Consent in telemedicine is not a single agreement but a stack of distinct ones, each with its own legal basis. There is consent to treatment (the patient agreeing to be cared for), consent to telehealth as a modality (many US states require this specifically, sometimes in writing, because a video visit carries different risks and limitations than an in-person one), consent to recording when a session is captured, and HIPAA authorizations for any use of the patient's data beyond treatment, payment, and operations. Each of these has its own moment of capture, its own required wording, and its own retention obligation, and an auditor will ask you to produce the specific artifact for a specific encounter.

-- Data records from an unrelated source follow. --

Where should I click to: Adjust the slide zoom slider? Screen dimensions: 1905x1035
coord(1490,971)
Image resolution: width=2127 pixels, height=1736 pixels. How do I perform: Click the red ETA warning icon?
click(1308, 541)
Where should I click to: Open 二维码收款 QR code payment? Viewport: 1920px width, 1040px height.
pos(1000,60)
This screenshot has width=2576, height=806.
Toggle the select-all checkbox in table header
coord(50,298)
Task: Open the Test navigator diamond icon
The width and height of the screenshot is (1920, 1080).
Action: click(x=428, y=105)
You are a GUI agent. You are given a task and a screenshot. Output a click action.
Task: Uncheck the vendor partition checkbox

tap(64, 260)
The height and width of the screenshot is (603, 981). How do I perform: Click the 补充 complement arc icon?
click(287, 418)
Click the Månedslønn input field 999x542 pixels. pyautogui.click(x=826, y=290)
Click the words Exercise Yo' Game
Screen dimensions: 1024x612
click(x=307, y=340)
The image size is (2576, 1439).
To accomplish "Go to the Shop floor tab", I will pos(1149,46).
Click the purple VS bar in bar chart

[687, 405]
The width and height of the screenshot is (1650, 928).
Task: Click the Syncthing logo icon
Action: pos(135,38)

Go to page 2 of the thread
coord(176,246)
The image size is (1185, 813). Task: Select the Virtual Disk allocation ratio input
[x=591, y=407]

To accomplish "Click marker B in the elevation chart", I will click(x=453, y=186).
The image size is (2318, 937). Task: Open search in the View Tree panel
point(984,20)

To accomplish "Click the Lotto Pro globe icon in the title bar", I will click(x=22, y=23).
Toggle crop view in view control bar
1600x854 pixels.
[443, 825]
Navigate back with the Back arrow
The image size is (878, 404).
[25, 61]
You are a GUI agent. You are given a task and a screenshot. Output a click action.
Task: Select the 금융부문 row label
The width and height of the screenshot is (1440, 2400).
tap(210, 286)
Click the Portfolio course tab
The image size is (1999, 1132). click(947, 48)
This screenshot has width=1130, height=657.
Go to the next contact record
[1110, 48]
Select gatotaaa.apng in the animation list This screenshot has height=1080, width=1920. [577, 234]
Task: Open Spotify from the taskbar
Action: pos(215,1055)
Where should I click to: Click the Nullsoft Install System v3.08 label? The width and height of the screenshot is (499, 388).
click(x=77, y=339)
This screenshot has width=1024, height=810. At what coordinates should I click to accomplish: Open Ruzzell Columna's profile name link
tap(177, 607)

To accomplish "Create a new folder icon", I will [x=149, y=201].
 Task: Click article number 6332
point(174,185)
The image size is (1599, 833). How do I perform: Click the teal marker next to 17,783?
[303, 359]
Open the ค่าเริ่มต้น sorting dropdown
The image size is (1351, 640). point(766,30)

For a video product team this matters because consent is evidence, and evidence has to be retrievable on demand. When a regulator, a malpractice attorney, or a hospital compliance officer asks whether a given patient consented to telehealth and to recording on a given date, "the box was checked during onboarding" is not a defensible answer. You need to know which version of which consent text the patient saw, when, and how they agreed.
The engineering implication is to model consent as first-class, recorded, versioned, queryable events rather than a transient UI state buried in a signup flow. Store the consent type, the exact text version, the timestamp, the actor, and the context, and make it queryable by patient and encounter. The common pitfall is collapsing all the layers into one generic checkbox, which fails the moment any single layer is challenged independently.